Given text
Amazon Disruption Produces Cloud Outage Spiral - InformationWeek
IoT
IoT
Cloud // Infrastructure as a Service
News
9/22/2015
09:31 AM
Connect Directly
Twitter
RSS
E-Mail
50%
50%
RELATED EVENTS
[Cybersecurity] Costs, Risks, & Benefits
Feb 28, 2017
How much should your organization spend on information security? What's the potential cost of a ma ...Read More>>

Amazon Disruption Produces Cloud Outage Spiral

Amazon DynamoDB failure early Sunday set off cascading slowdowns and service disruptions that illustrate the highly connected nature of cloud computing.

10 Cloud Storage Options For Your Personal Files
10 Cloud Storage Options For Your Personal Files
(Click image for larger view and slideshow.)

Amazon Web Services had a rare instance of a cascading set of disruptions that rippled through a core set of services early Sunday, September 20. The failure appears to have begun in DynamoDB and spread from there.

The incident fell well short of the disruptions and outright outages that afflicted Amazon over the Easter weekend of 2011. Many fewer customers seem to have been affected, and it appeared slowdowns or stalls were mainly limited to a data-oriented set of services. Nevertheless, this episode illustrates how in the automated cloud one service is linked to another in ways that the average customer may have a hard time predicting.

A number of Web companies, including AirBnB, IMDB, Pocket, Netflix, Tinder, and Buffer, were affected by the service slowdown and, in some cases, service disruption, according to comments that appeared on social media and on Fortune's website. The incident began at 3 a.m. PT Sunday, or 6 a.m. in the location where it had the greatest impact: Amazon's most heavily trafficked data center complex in Ashburn, Va., also known as US-East-1.

[Want to learn more about one solution to potential Amazon outages? See Amazon Outage: Multiple Zones A Smart Strategy.]

Just as much of Facebook runs on the NoSQL system Cassandra, much of Amazon depends on the unstructured data system it invented for its own operations, DynamoDB. AWS identified the DynamoDB metadata service as the incident's cause within an hour of its start. At 4:52 a.m. PT, about two hours after the incident began, the AWS Service Health Dashboard reported: "The root cause began with a portion of our metadata service within DynamoDB. This is an internal sub-service which manages table and partition information."

The metadata service controls the names of tables and partitions, the attributes of the table's primary key, and the table's read-write requirements, among other things. Such metadata is critical to how a NoSQL system functions, and how services that depend on DynamoDB function if something goes awry, as it turns out.

A total of 35 services, many of them in US-East-1, were affected by the DynamoDB outage. Twelve of them were only slowed or temporarily delayed; ten warranted the red, "some customers may experience an outage" symbol on the Service Health Watch dashboard; and thirteen received the yellow symbol warning of a persistent slowdown. AWS lists a total of 117 services.

(Image: kirstypargeter/iStockphoto)

(Image: kirstypargeter/iStockphoto)

The services that carried a red warning in Northern Virginia, in addition to DynamoDB, included: Amazon Email Service, Amazon Workspaces, Simple Queue Service, Lambda, Amazon CloudFormation, Simple Workflow Service, Simple Notification Service, Amazon CloudWatch, and Auto Scaling.

Required action
In the article on the Amazon DynamoDB disruption, how many services in total were affected by the DynamoDB outage?

Source material
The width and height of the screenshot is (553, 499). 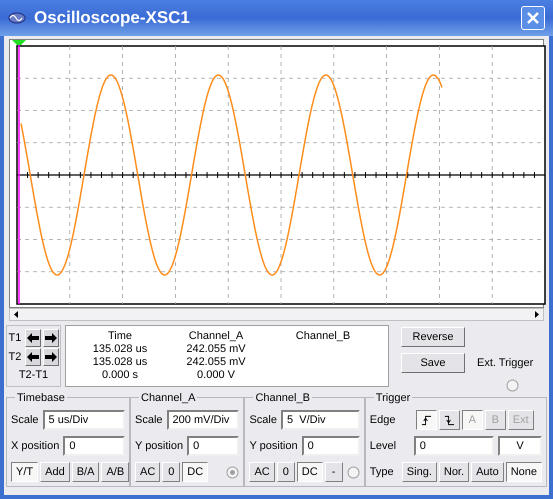 What do you see at coordinates (450, 420) in the screenshot?
I see `falling-edge-icon` at bounding box center [450, 420].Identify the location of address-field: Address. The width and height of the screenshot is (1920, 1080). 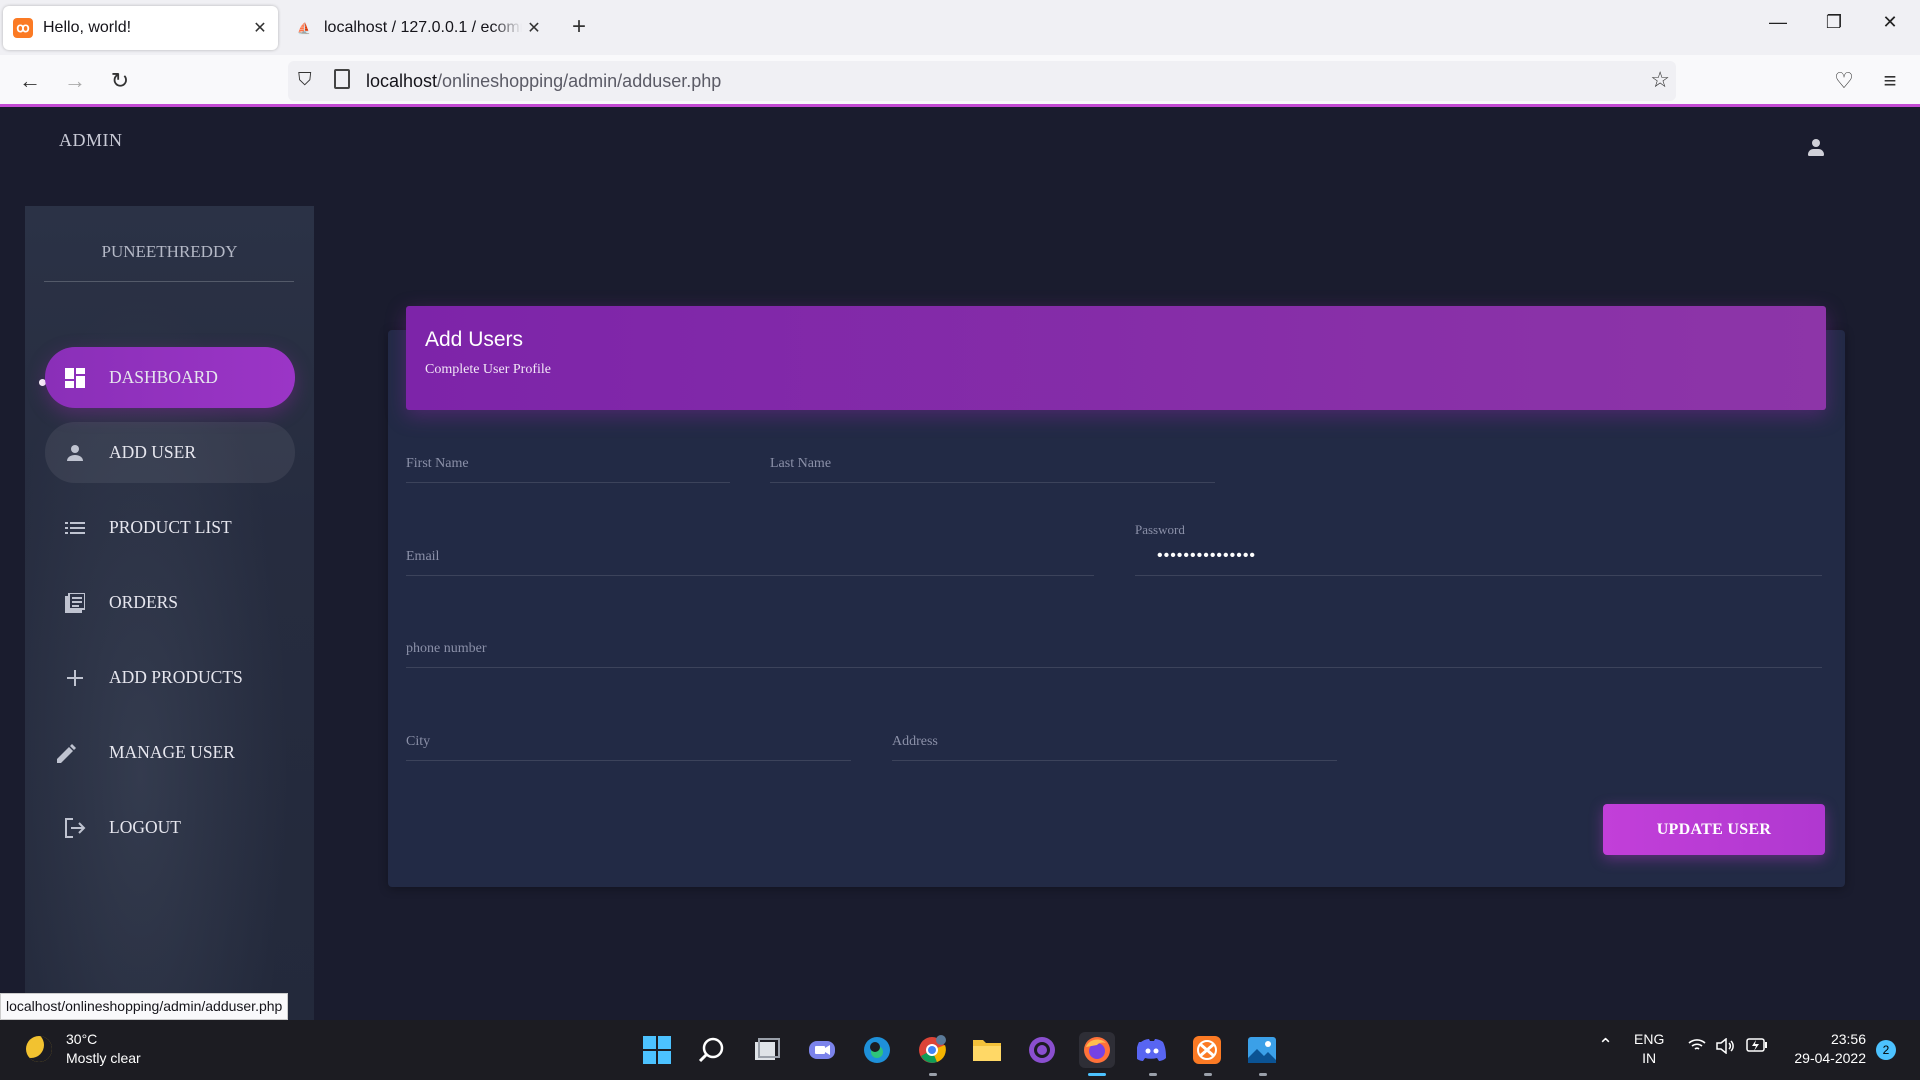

Result of the exercise
A total of 35 services were affected.